YOUR TASK. What is wanted is the line holding "This screenshot has height=705, width=800." and every later line through the end of the entries, set down exactly.

Saved entries
- - - - - - -

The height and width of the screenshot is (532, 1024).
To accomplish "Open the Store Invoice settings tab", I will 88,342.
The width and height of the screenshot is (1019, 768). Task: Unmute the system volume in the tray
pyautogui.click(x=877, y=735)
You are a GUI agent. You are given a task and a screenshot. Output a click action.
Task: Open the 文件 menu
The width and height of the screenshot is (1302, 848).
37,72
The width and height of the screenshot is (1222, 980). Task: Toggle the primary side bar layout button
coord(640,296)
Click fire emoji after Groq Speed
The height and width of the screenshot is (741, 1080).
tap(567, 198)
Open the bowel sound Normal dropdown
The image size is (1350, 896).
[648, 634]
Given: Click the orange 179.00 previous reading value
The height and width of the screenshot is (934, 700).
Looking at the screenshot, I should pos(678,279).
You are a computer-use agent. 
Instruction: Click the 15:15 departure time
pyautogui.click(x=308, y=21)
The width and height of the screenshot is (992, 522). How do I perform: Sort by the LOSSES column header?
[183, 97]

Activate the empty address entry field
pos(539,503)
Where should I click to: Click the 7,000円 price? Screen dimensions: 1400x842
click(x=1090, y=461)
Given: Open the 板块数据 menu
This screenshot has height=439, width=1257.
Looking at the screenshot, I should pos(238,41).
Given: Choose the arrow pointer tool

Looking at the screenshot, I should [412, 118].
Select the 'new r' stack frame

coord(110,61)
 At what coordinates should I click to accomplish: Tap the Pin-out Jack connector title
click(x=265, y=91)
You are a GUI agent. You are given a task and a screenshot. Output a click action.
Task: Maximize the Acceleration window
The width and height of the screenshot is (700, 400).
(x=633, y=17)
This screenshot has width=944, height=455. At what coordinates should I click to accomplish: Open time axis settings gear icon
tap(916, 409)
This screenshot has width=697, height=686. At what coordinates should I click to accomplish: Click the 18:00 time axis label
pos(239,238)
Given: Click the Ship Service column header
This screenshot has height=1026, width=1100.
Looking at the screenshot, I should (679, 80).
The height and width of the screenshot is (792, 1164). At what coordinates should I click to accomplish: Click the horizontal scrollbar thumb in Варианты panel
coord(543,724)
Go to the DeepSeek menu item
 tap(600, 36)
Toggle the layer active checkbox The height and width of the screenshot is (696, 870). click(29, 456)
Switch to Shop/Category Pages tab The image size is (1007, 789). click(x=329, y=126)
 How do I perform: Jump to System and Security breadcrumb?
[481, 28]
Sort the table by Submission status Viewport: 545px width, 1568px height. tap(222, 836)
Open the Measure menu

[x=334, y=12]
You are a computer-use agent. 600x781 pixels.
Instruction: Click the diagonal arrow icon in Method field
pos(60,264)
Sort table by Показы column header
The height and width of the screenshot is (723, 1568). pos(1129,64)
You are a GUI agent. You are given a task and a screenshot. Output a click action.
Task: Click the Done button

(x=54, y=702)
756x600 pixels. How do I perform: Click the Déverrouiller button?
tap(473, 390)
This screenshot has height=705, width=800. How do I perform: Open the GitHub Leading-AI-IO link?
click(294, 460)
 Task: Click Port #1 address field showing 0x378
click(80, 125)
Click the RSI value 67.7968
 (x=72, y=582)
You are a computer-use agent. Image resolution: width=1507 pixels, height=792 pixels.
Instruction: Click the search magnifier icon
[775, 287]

- - - - - - -

RESPONSE FOR THIS EXERCISE.
This screenshot has height=705, width=800. How do I perform: Open the GitHub Leading-AI-IO link?
click(294, 460)
 Task: Click Port #1 address field showing 0x378
click(80, 125)
Click the RSI value 67.7968
 (x=72, y=582)
You are a computer-use agent. Image resolution: width=1507 pixels, height=792 pixels.
Instruction: Click the search magnifier icon
[775, 287]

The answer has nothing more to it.